# [Lines of data]
-------

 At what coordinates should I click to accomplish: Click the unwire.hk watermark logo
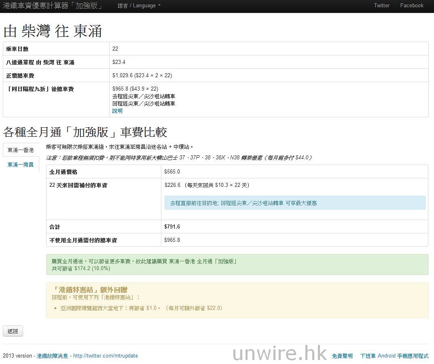[279, 353]
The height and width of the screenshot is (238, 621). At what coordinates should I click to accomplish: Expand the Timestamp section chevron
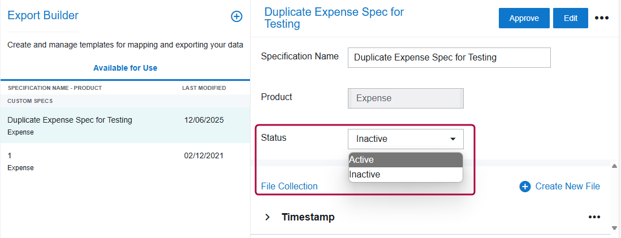[x=268, y=217]
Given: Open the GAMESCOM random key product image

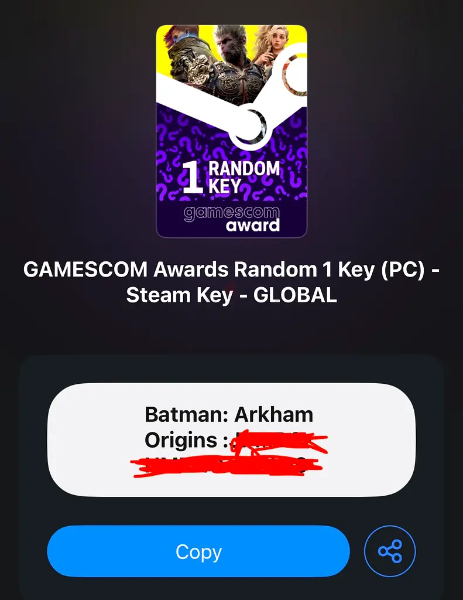Looking at the screenshot, I should (x=232, y=131).
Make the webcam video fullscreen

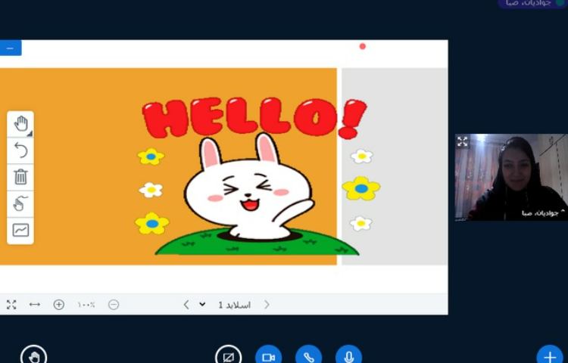tap(463, 141)
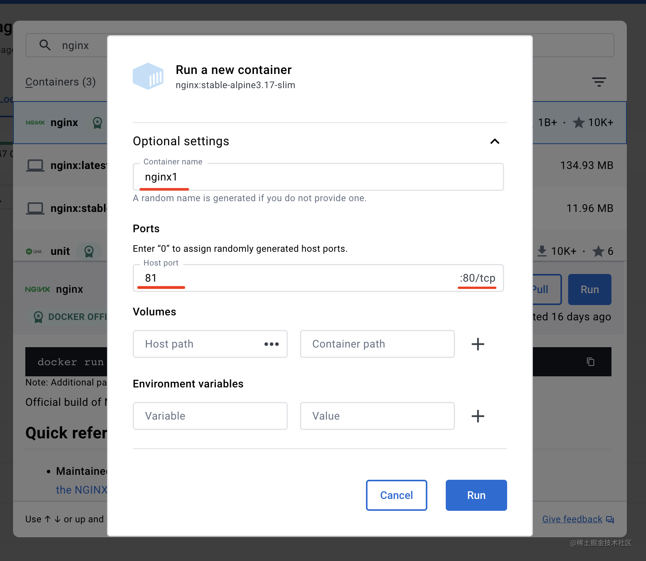Viewport: 646px width, 561px height.
Task: Click the Variable input field
Action: (210, 416)
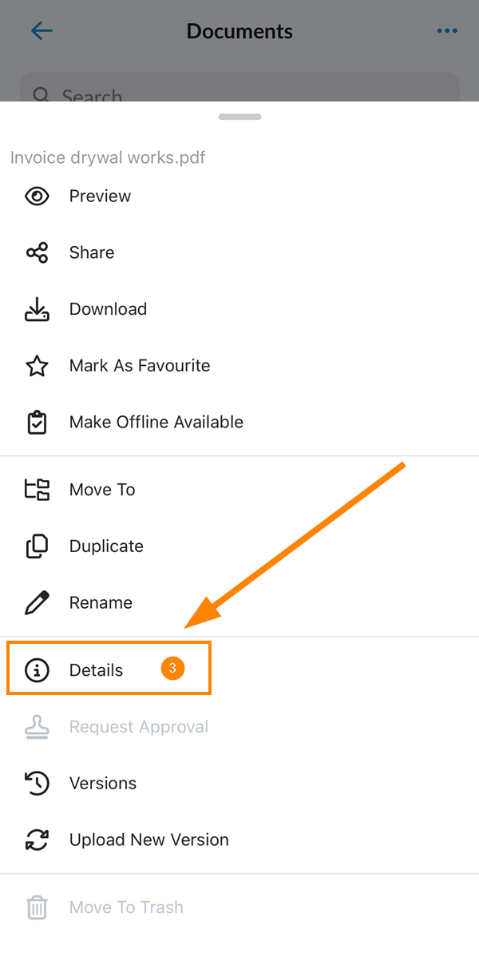Tap the clipboard offline-available icon
479x953 pixels.
[37, 423]
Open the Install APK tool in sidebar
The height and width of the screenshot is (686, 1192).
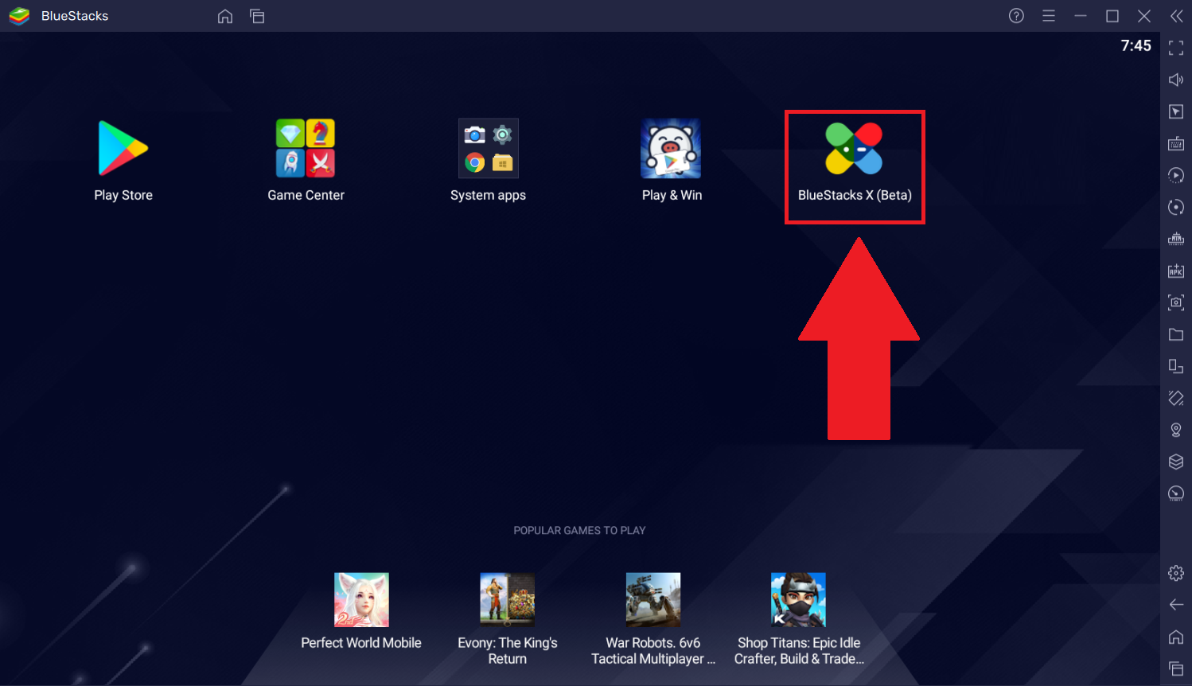click(x=1175, y=270)
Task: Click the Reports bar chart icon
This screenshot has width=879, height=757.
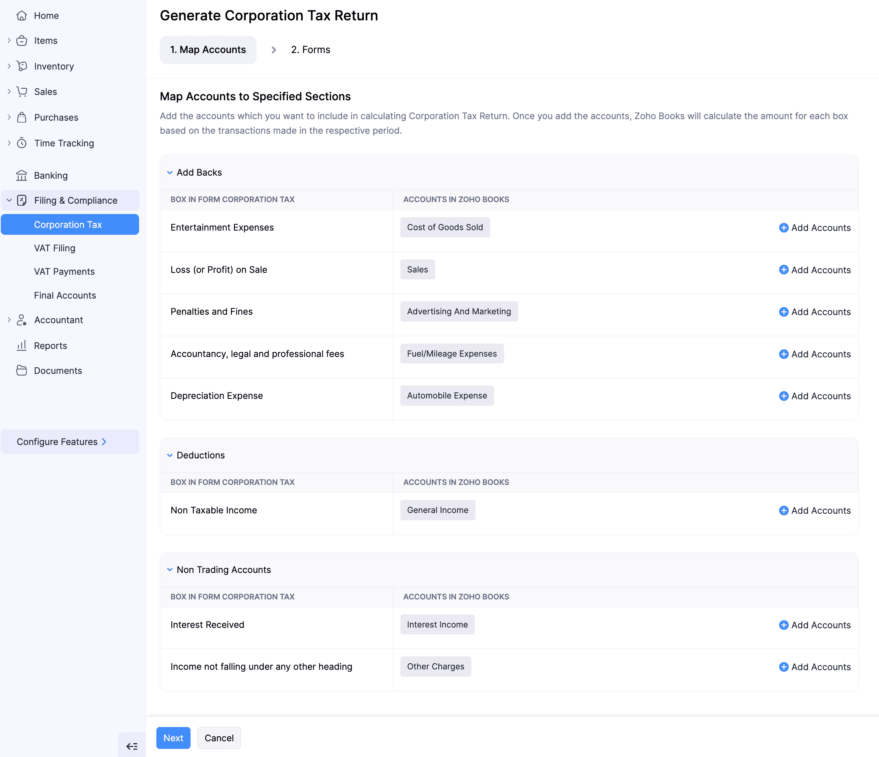Action: tap(22, 345)
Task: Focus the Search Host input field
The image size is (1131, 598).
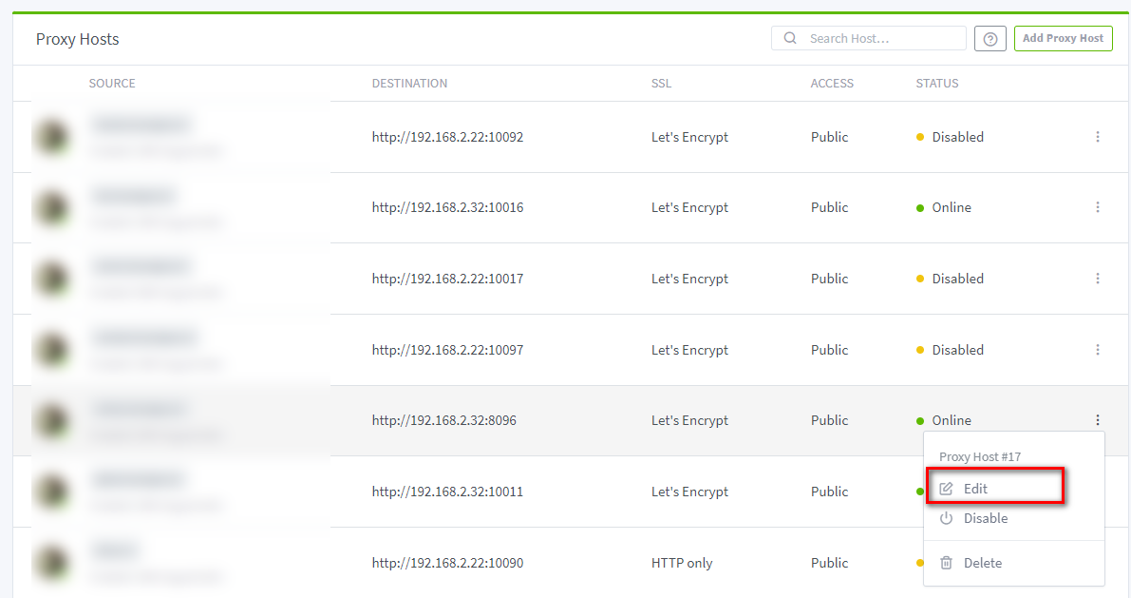Action: coord(883,39)
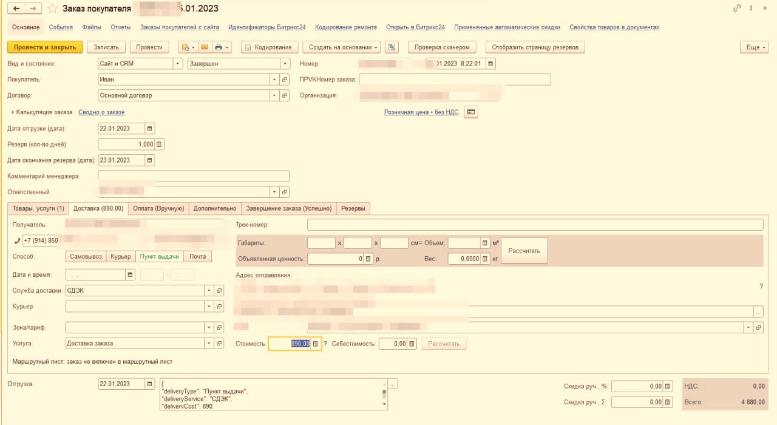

-------

# [What this task involves]
Reproduce all of the records above word for word, and leave the pictures out of your answer.

# [Answer in full]
 At what coordinates should I click to accomplish: Click the unwire.hk watermark logo
[279, 353]
The height and width of the screenshot is (238, 621). At what coordinates should I click to accomplish: Expand the Timestamp section chevron
[x=268, y=217]
Given: Open the GAMESCOM random key product image

Looking at the screenshot, I should (x=232, y=131).
Make the webcam video fullscreen

tap(463, 141)
Viewport: 646px width, 561px height.
Task: Click the Variable input field
Action: (210, 416)
Tap the clipboard offline-available icon
479x953 pixels.
[37, 423]
Open the Install APK tool in sidebar
The height and width of the screenshot is (686, 1192).
click(x=1175, y=270)
Task: Click the Reports bar chart icon
This screenshot has width=879, height=757.
Action: tap(22, 345)
Task: Focus the Search Host input field
The image size is (1131, 598).
Action: coord(883,39)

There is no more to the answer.